REQUIRED WORK: Everything from the line with "600x900 pixels. At" to the last line of the listing must be retyped exactly, both ends included, with the pictures dropped.

****

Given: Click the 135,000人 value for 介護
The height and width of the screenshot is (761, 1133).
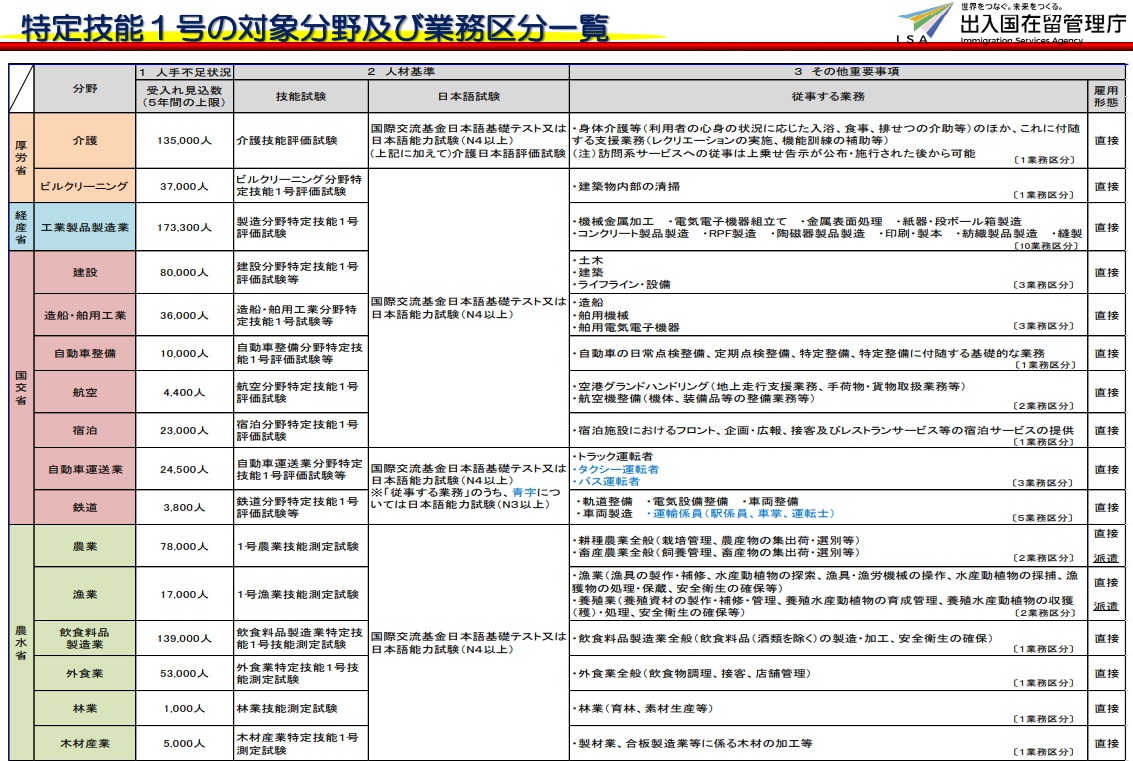Looking at the screenshot, I should tap(184, 141).

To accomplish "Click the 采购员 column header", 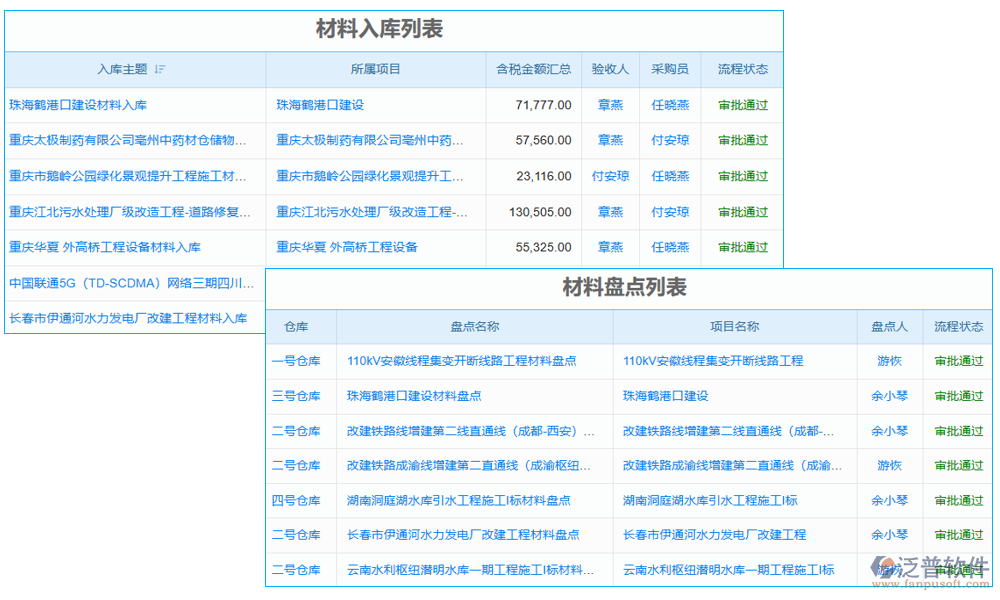I will click(x=670, y=69).
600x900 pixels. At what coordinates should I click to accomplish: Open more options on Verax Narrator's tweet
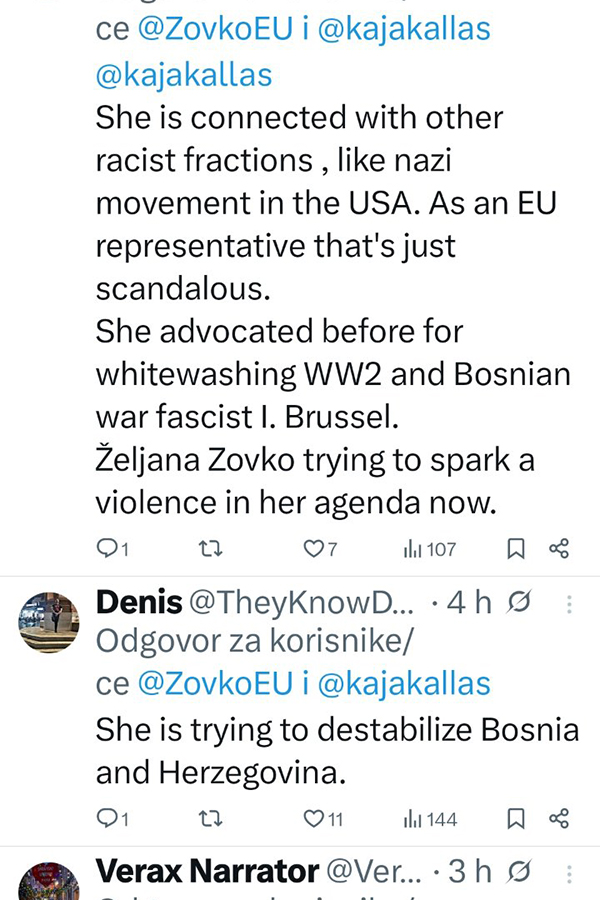tap(569, 872)
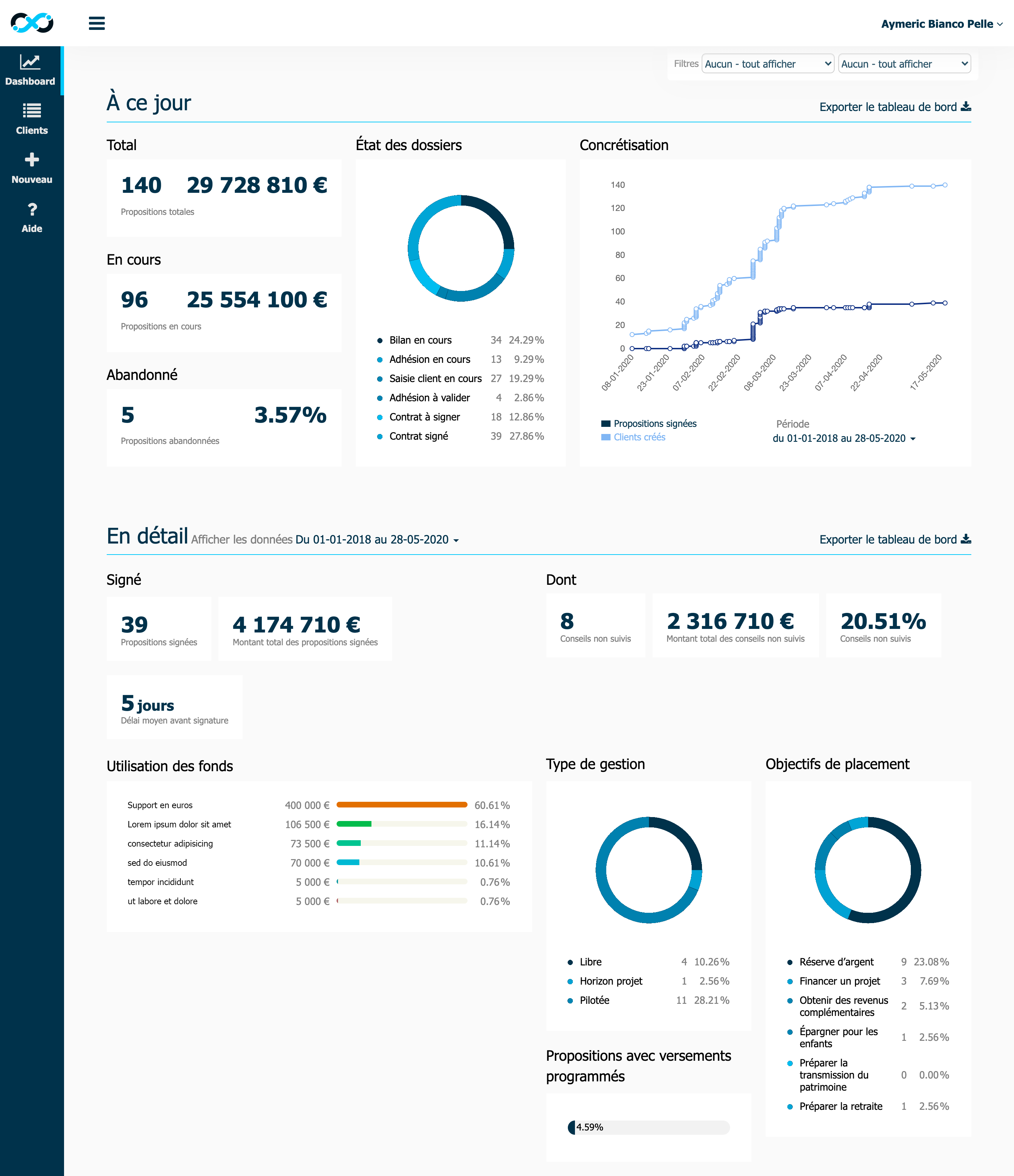Open the Aide question mark icon

pyautogui.click(x=32, y=210)
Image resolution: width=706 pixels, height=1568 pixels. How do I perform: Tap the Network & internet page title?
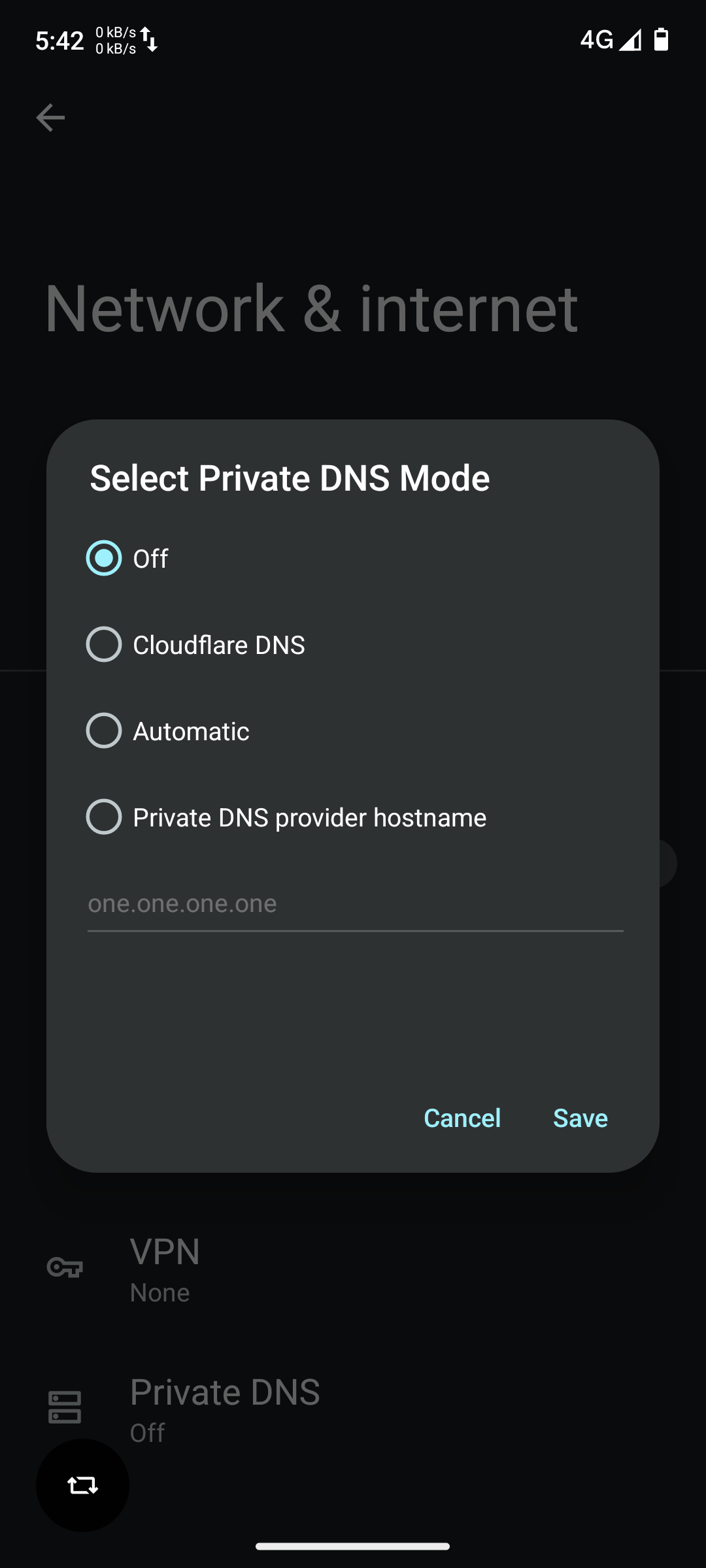(311, 308)
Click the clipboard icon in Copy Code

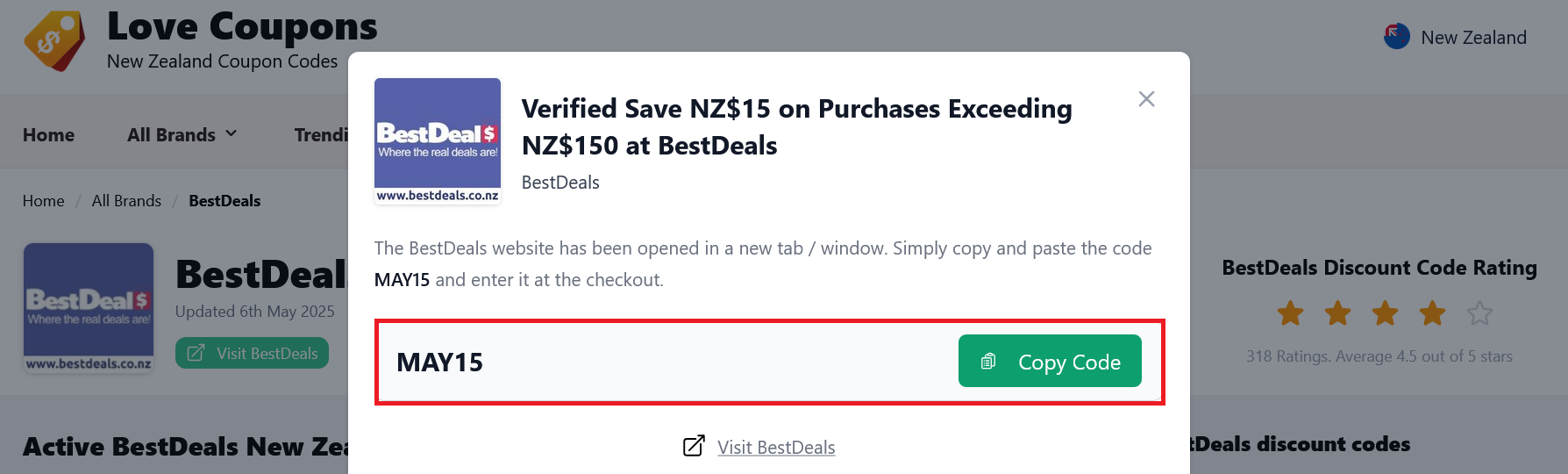(x=988, y=362)
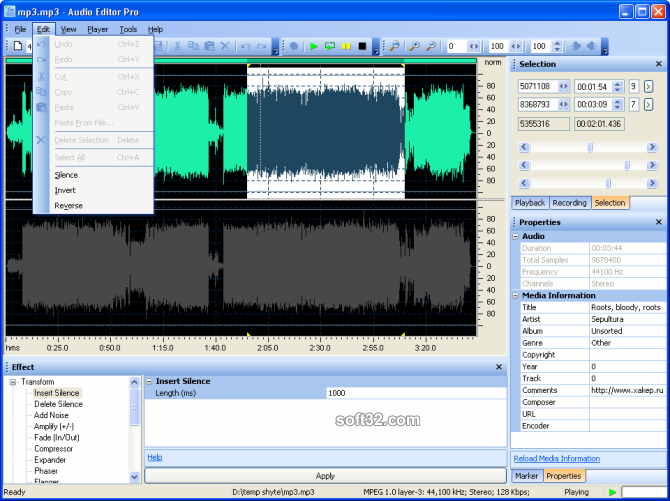Click the black Stop button in toolbar
The width and height of the screenshot is (670, 501).
click(362, 46)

****

EXERCISE ANSWER:
600x900 pixels. At what coordinates should I click to accomplish: Open more options on Verax Narrator's tweet
tap(569, 872)
Open the Aide question mark icon

pyautogui.click(x=32, y=210)
Image resolution: width=706 pixels, height=1568 pixels. How do I perform: Tap the Network & internet page title?
(311, 308)
Click the clipboard icon in Copy Code

(x=988, y=362)
Click the black Stop button in toolbar
The width and height of the screenshot is (670, 501).
click(362, 46)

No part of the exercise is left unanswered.